Naissance des premières molécules organiques complexes

Anne LAFOSSE, est professeur de Chimie Physique de la Faculté des Sciences d ’Orsay, Université Paris­Sud 11.Elle a débuté ses travaux de recherche auprès du synchrotron LURE et a contribué à la mesure expérimentale des caractéristiques de la fonction d ’onde de l ’électron éjecté par les molécules constitutives de l ’atmosphère soumises à des rayonnements UV (photo ionisation dissociative).

En 2001-2002, elle a travaillé au sein du département de Chimie Physique au Fritz-Haber-Institut der Max­Planck-Gesellschaft dirigé par G. Ertl à Berlin, sur les mécanismes élémentaires de surface impliqués dans la synthèse de l’ammoniac sur catalyseur de Ruthénium.

Depuis 2002, elle est membre du groupe « électrons-solides » du Laboratoire des Collisions Atomiques et Moléculaires de l ’Université Paris-Sud 11. Elle a pris part aux travaux mettant en œuvre les électrons de basse énergie (0-20 eV) en tant que particules-sonde d’une surface solide et en tant qu ’agent inducteur de réactions chimiques. Elle participe activement à de nombreuses collaborations européennes.

Comment expliquer l’existence de molécules organiques complexes (contenant à la fois des atomes de carbone, d’oxygène et d’azote) dans les régions interstellaires ? Quel(s) chemin(s) mène(nt) des atomes et ions aux molécules prébiotiques et aux molécules du vivant ? Sur quels précurseurs reposent-ils ? Les modèles astrochimiques ont démontré que l’existence de nombreuses molécules relativement communes ne peut pas être expliquée par une chimie ayant lieu uniquement en phase gazeuse. Ces espèces sont générées par des processus chimiques en surface de grains de poussière interstellaires et au sein des couches de molécules qui s’y trouvent physisorbées, appelées manteaux de glace ou glaces interstellaires. Ces grains sont soumis à des processus thermiques et à des rayonnements ionisants UV et cosmiques.

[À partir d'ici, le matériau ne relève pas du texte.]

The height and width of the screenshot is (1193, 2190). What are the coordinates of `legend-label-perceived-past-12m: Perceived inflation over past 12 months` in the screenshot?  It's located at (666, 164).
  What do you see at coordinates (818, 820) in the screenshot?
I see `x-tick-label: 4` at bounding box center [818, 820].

Les molécules accrétées peuvent alors réagir tout en restant à la surface des grains, ce qui mène à la formation de radicaux et de molécules complexes au sein des manteaux de glace.

Une autre alternative pour elles est de s’évaporer et ainsi d’alimenter le milieu gazeux en molécules susceptibles de réagir avec d’autres espèces. A l’heure actuelle les contributions relatives et la synergie des processus ayant lieu en phases gazeuse et solide et menant à l’augmentation de la complexité chimique ne sont en grande partie pas expliquées.

Il n’est pas possible d’observer les processus chimiques et physiques directement dans les environnements stellaires, en particulier parce que les échelles de temps concernées sont bien trop longues (105-106 années) pour nous, observateurs. Cependant, au laboratoire, il est possible de recréer des environnements modèles et d’établir empiriquement des mécanismes de réaction (accompagnés si possible de leurs sections efficaces et barrières d’activation) gouvernant l’évolution chimique et physique de tels systèmes. Les données empiriques obtenues permettent d’alimenter les modèles astrochimiques mis en œuvre pour comprendre l’évolution chimique du milieu interstellaire.

L’objectif est de suivre les processus de synthèse et décomposition d’espèces moléculaires assez simples, avant d’aborder la question plus difficile des chemins réactionnels potentiels menant à la formation de matériel pré biotique. Vraisemblablement, la génération de molécules complexes est contrôlée par seulement quelques chemins réactionnels et le laboratoire est un environnement idéal dans lequel il est possible d’isoler et d’identifier ces processus clés. Les dispositifs expérimentaux utilisés combinent généralement les techniques d’ultravide (Pbase : ~5 x 10-11 Torr), de cryogénie à l’hélium liquide (Travail : ~25 K), de spectroscopie vibrationnelle (IRTF, HREELS) et d’analyse par désorption programmée en température (TPD). Des glaces mixtes de molécules simples (H2O, CO, CO2, NH3, CH3OH, HCOOH...) y sont soumises à l’action de rayonnements UV, de protons énergétiques ou d’électrons de basse énergie. L’objectif est d’identifier, de comprendre les mécanismes mis en jeu, et autant que possible de quantifier la formation de molécules contenant des fonctions chimiques complexes, des fonctions amide ou acide par exemple.